■ **GIVEN PASSAGE**
Implicitly, discussions using such a single dimension tend to be organized around
prohibition as one end of the spectrum. But even most regimes which are labelled
prohibitionary have some exceptions, often involving regulation. National Prohibition of
alcohol in the United States, for instance, involved few restrictions on the buyer or consumer,
and provided for production and sale for religious and medical purposes. The international
prohibitory regime for opiates, cannabis, cocaine and other psychoactive substances excludes
medically-prescribed use from the prohibition, and in fact spends considerable energy
organizing the global supply for legitimate pharmaceutical use. Furthermore, depending on
the national laws, some drugs subject to international control may be available from
pharmacies or elsewhere without a doctor’s prescription. Some forms of codeine, for
instance, are available in Canada without prescription.
Legalization of a product, even under a restrictive regime, opens up avenues for state
influence on the market which are not available where the product is entirely prohibited.
Those producing, selling, or authorizing provision of the product in legal channels can be
licensed. They then have a strong interest in following the state’s regulations, if they wish to
maintain their license. They also have a common interest with the state in eliminating
competition from the illicit market.
An alternative way of classifying control measures is in terms of who or what is being
regulated or restricted. The object of control may be the product itself; the provider or seller;
the conditions of sale or provision; and the buyer or consumer. Let us briefly consider each
of the dimensions in turn.
Regulation of the product. Modern industrial societies typically regulate a large
proportion of all marketed products, in terms of such factors as purity, safety, strength or size,
and labelling and claims made for the product. Psychoactive substances -- such as tobacco,
alcohol and pharmaceutical products -- tend to be subject to particularly stringent product
controls. The purity, form, strength and composition of the product is typically regulated.

[Dataset entries]
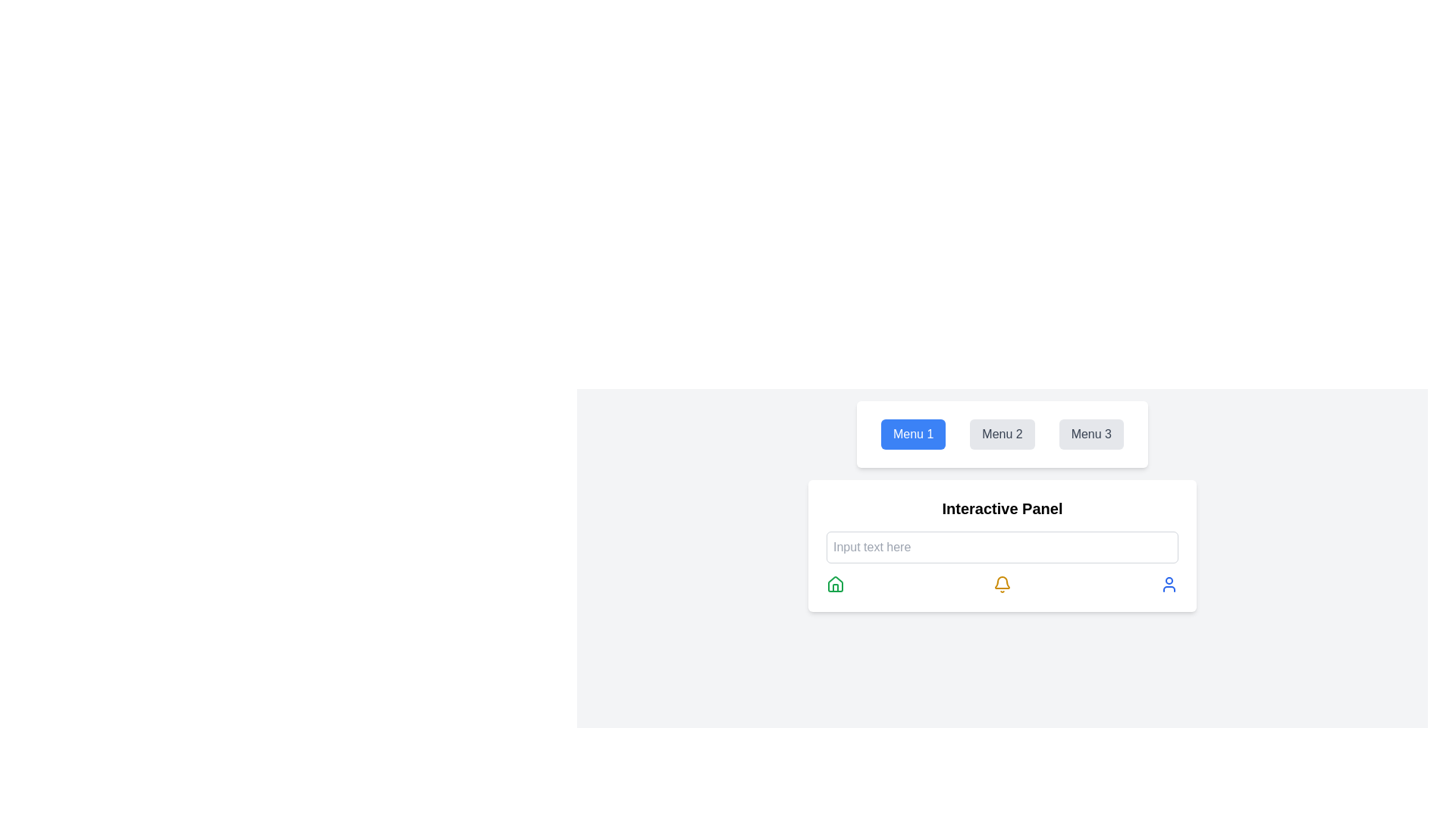  Describe the element at coordinates (1168, 584) in the screenshot. I see `the user icon, which is the last icon in a set of three horizontally aligned icons beneath the text input field in the 'Interactive Panel'` at that location.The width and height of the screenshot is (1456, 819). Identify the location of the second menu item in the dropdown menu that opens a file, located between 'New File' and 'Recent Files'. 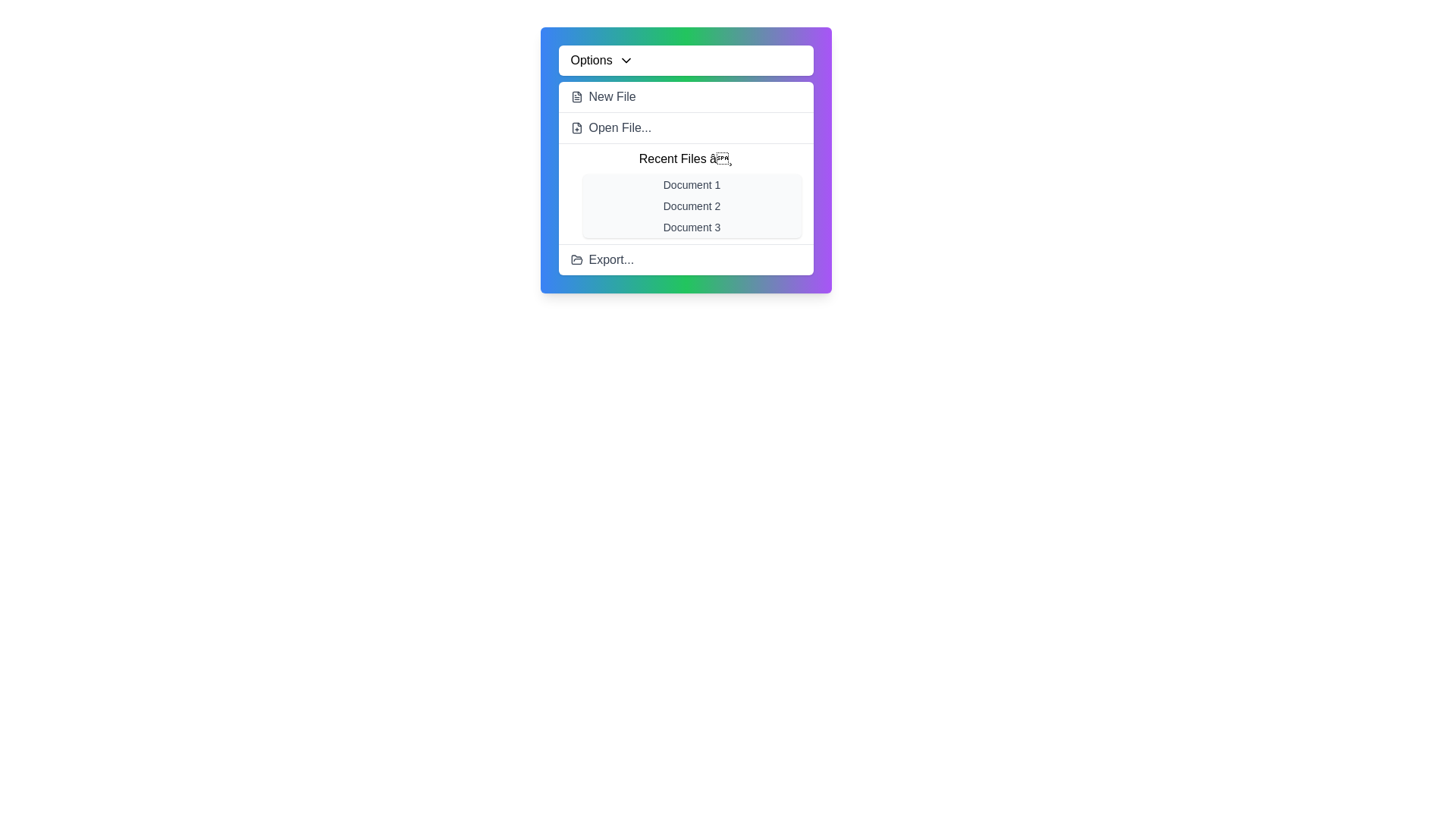
(685, 127).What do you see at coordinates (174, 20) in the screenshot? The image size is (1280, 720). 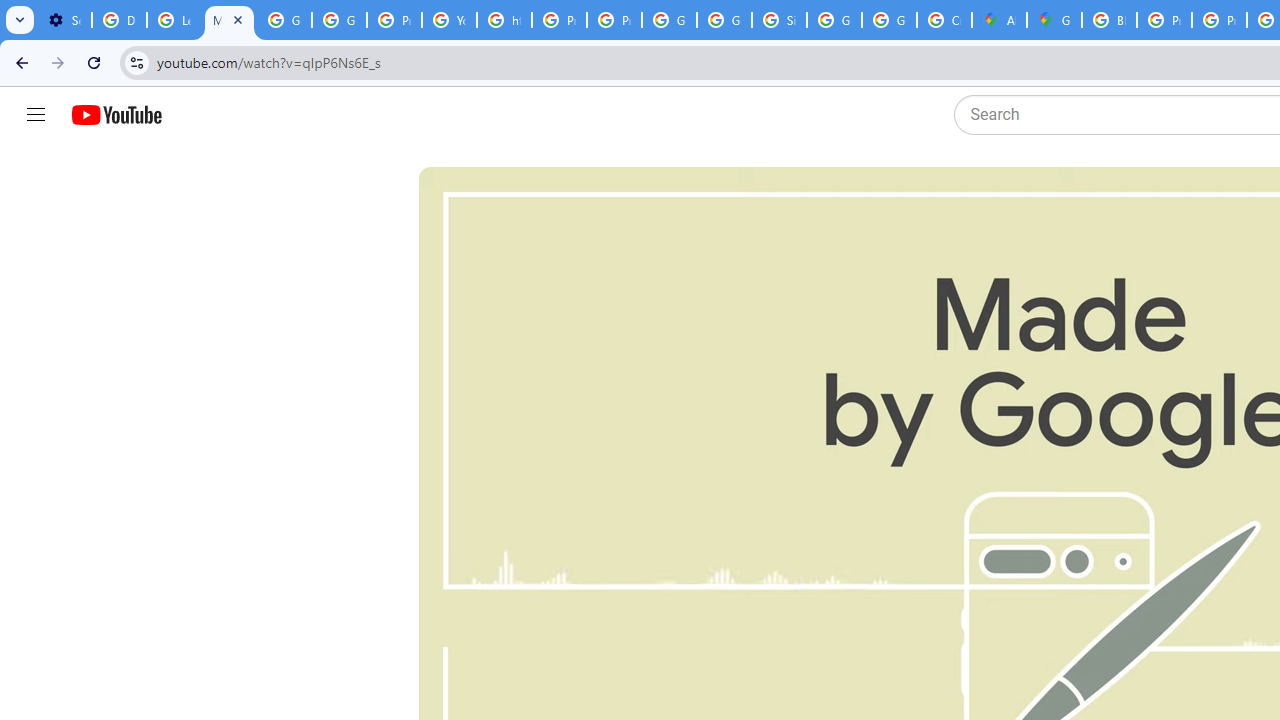 I see `'Learn how to find your photos - Google Photos Help'` at bounding box center [174, 20].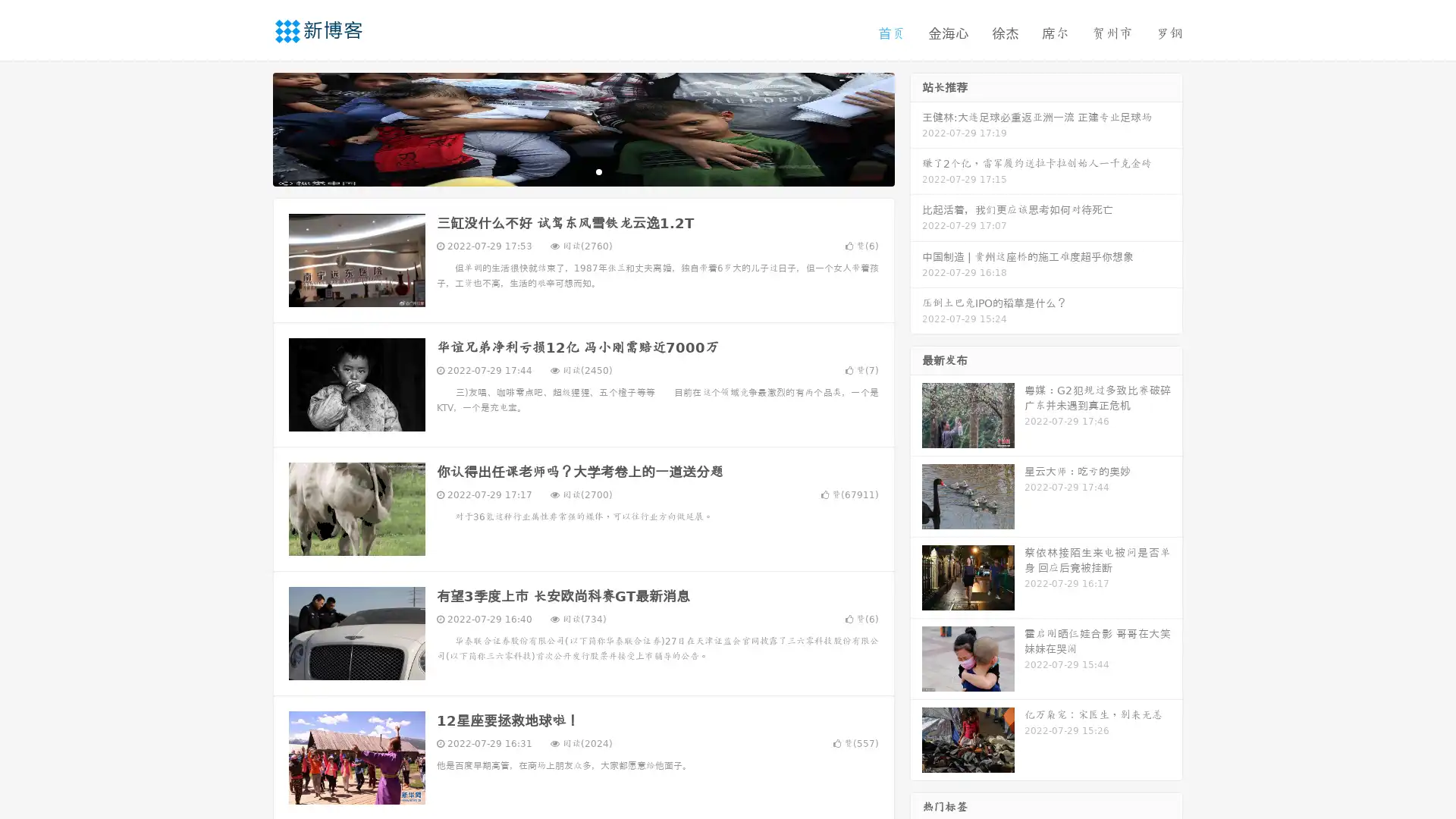 The width and height of the screenshot is (1456, 819). What do you see at coordinates (916, 127) in the screenshot?
I see `Next slide` at bounding box center [916, 127]. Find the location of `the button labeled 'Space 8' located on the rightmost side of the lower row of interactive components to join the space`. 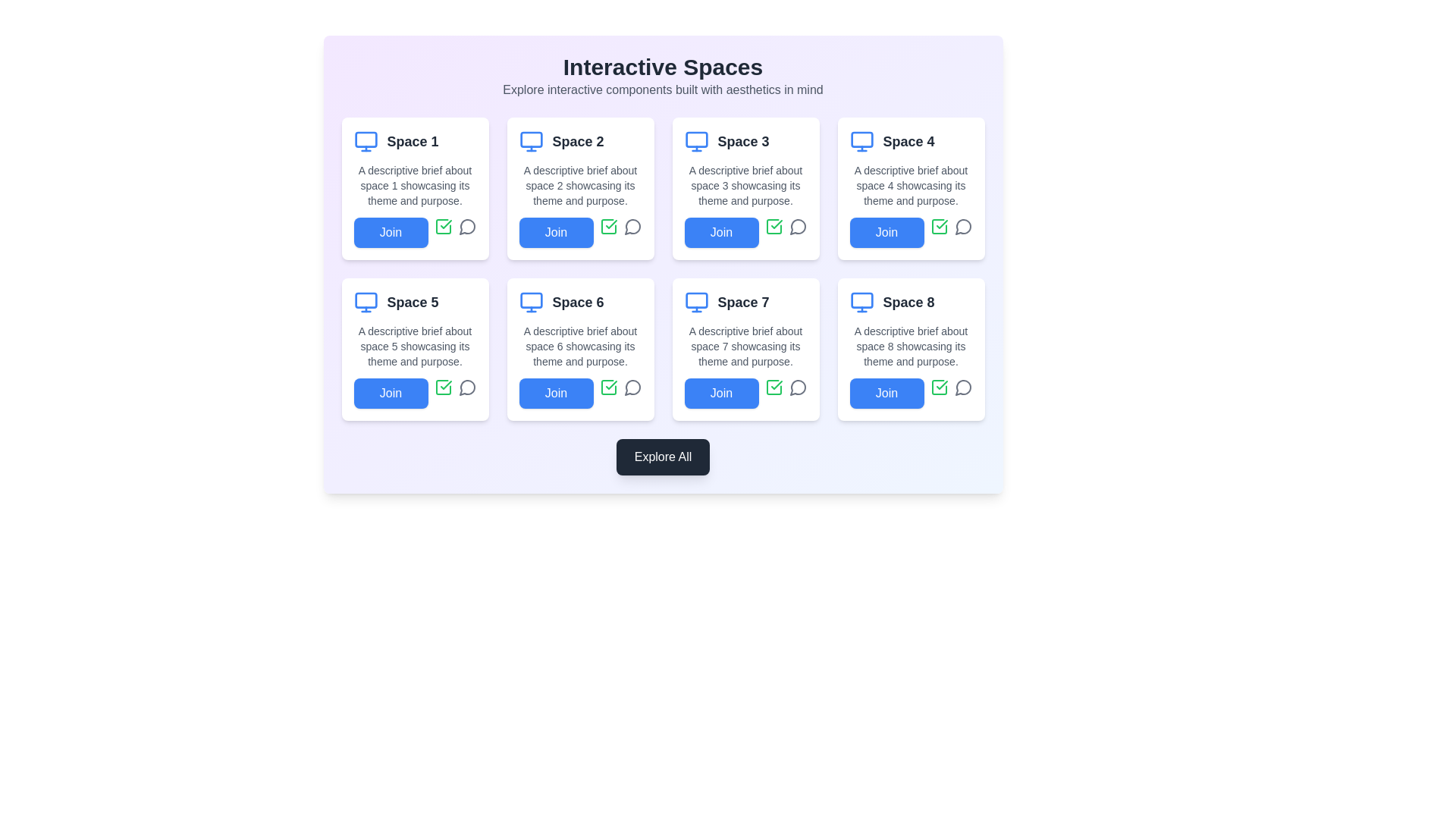

the button labeled 'Space 8' located on the rightmost side of the lower row of interactive components to join the space is located at coordinates (910, 393).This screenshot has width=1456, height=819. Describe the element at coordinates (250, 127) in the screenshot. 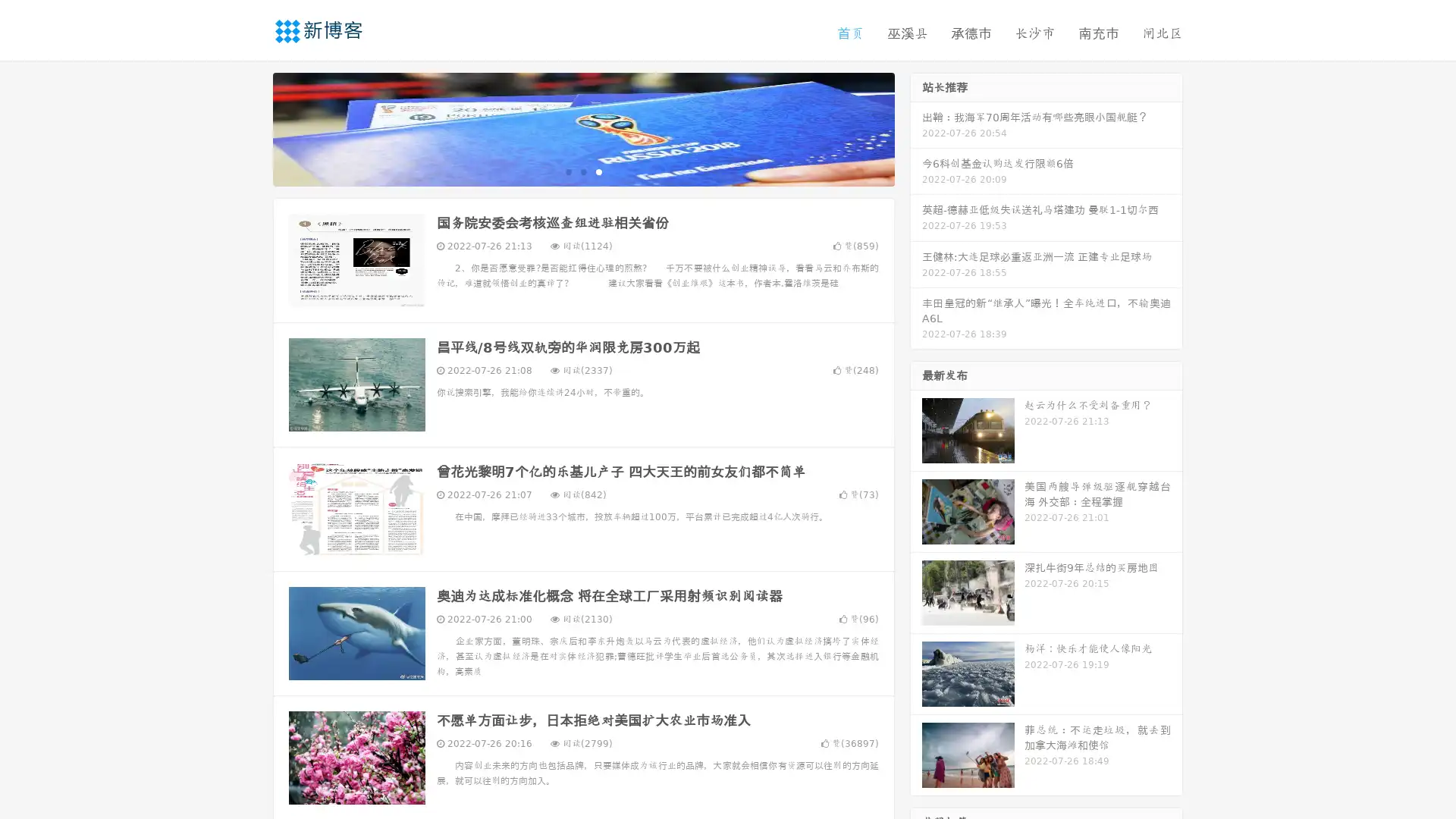

I see `Previous slide` at that location.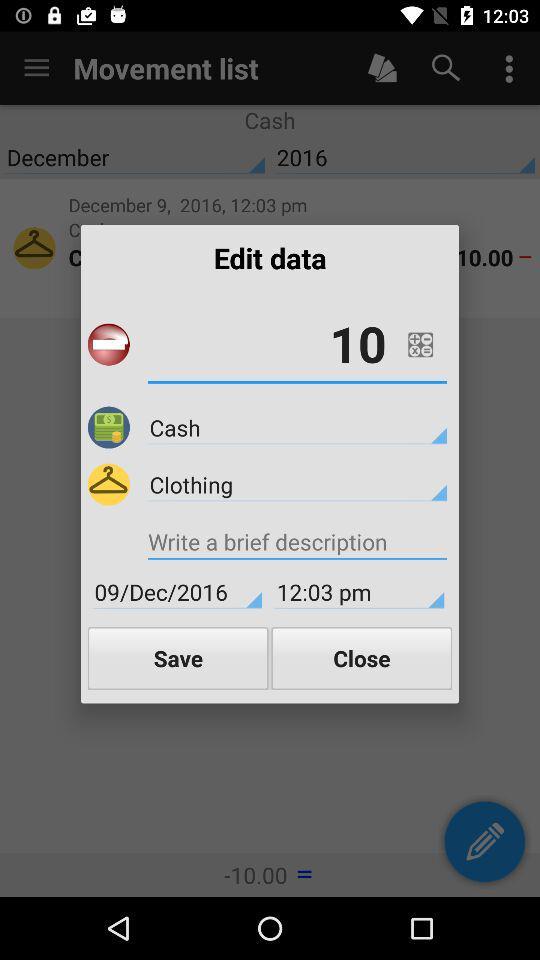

■ **TASK TO CARRY OUT**
Copy out the passage on drug control regimes between "Those producing, selling, or" and "the illicit market.", inclusive.

■ **WRITTEN ANSWER**
Those producing, selling, or authorizing provision of the product in legal channels can be
licensed. They then have a strong interest in following the state’s regulations, if they wish to
maintain their license. They also have a common interest with the state in eliminating
competition from the illicit market.